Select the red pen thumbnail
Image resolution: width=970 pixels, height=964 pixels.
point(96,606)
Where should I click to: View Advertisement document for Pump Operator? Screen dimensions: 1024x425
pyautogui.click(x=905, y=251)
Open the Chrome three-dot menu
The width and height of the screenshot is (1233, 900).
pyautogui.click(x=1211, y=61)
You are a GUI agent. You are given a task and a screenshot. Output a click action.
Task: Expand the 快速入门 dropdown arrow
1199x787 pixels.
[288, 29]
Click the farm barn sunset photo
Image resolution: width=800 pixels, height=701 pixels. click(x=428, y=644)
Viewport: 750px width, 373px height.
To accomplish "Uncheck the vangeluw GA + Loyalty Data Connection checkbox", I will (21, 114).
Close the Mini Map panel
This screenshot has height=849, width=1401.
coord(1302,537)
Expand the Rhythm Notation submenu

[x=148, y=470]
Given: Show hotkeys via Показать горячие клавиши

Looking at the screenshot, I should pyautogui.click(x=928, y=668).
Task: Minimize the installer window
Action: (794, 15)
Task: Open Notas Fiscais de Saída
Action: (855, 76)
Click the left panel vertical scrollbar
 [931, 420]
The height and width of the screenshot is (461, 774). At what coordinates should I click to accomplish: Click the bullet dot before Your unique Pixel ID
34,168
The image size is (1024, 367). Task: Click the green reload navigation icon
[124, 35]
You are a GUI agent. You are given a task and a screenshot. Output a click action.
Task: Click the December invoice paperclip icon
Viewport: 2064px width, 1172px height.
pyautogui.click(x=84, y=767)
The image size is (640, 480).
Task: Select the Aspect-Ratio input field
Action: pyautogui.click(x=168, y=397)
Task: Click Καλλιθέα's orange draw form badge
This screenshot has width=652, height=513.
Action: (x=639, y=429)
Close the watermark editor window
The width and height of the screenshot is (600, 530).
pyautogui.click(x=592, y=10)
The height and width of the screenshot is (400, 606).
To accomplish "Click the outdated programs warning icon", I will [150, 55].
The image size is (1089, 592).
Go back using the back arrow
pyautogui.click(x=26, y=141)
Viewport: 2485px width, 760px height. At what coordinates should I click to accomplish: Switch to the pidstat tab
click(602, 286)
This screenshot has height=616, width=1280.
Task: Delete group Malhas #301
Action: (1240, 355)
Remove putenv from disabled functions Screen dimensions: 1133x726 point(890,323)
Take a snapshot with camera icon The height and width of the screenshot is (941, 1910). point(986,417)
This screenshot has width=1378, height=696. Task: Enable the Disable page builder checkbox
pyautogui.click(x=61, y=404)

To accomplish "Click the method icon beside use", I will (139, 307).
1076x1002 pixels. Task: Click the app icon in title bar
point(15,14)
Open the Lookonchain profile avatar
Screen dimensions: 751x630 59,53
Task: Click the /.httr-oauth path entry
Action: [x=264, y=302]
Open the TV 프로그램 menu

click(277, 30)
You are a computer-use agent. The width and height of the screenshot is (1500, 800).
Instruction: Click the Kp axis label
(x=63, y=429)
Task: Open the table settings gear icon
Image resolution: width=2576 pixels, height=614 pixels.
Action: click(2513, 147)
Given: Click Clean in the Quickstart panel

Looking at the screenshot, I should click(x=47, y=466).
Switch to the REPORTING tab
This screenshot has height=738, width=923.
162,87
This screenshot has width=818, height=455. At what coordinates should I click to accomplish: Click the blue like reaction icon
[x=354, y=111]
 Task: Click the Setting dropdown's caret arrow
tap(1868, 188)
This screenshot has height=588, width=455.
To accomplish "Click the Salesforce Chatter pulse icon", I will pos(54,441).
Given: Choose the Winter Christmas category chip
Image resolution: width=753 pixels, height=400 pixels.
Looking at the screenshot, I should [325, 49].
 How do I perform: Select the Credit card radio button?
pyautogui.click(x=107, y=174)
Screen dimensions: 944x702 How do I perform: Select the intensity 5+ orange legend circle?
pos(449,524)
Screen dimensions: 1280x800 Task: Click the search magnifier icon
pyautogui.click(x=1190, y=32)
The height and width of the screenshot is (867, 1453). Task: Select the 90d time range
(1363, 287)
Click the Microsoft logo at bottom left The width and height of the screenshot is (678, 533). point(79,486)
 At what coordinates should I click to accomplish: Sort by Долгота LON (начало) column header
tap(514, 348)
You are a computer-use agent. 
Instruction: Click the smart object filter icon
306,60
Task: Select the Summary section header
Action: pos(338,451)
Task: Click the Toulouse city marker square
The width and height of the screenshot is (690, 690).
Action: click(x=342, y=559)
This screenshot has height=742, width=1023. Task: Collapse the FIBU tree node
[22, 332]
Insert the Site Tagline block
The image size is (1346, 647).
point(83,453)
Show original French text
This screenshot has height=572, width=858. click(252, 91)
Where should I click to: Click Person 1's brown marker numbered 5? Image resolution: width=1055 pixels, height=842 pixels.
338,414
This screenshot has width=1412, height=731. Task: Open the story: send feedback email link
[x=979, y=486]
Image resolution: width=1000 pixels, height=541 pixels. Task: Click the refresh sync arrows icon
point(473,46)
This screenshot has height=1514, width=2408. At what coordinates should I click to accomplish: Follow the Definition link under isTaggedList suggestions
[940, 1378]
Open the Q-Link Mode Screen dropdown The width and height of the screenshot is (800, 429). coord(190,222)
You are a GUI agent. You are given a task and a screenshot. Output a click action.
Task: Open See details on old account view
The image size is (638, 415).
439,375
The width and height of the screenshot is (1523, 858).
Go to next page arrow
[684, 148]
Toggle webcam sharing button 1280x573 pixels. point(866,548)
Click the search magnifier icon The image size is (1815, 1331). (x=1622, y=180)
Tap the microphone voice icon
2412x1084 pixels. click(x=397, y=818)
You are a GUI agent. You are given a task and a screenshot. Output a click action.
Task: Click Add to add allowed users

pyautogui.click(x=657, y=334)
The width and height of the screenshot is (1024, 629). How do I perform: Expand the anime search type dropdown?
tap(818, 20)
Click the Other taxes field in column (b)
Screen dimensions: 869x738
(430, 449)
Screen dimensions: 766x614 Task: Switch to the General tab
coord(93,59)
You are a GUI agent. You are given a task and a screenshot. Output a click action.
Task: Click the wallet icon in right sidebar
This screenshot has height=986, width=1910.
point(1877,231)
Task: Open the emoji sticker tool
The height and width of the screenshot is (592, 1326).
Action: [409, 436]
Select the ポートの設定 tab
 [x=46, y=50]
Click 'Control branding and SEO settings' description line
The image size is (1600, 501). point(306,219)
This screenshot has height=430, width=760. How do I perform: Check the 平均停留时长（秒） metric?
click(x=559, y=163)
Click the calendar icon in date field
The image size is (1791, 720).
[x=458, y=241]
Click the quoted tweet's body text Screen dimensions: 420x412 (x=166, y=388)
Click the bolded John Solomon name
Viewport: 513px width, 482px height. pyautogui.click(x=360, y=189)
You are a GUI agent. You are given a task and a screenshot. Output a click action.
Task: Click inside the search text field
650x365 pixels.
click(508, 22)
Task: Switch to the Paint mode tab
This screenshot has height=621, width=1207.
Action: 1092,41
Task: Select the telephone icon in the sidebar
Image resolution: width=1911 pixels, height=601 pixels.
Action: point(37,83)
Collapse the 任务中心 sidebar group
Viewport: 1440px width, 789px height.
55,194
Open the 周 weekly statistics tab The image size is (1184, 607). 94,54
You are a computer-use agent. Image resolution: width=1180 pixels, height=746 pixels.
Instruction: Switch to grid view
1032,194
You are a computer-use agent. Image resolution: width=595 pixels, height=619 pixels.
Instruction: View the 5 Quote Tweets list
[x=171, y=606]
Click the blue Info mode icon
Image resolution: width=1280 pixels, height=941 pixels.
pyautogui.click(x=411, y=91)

TASK REQUIREMENTS: Match on "computer" and copy out every line of the entries that contains it.

RESPONSE AREA:
You are a computer-use agent. The width and height of the screenshot is (1500, 800).
You are a computer-use agent. 
You are a computer-use agent. Image resolution: width=1180 pixels, height=746 pixels.
You are a computer-use agent. Image resolution: width=595 pixels, height=619 pixels.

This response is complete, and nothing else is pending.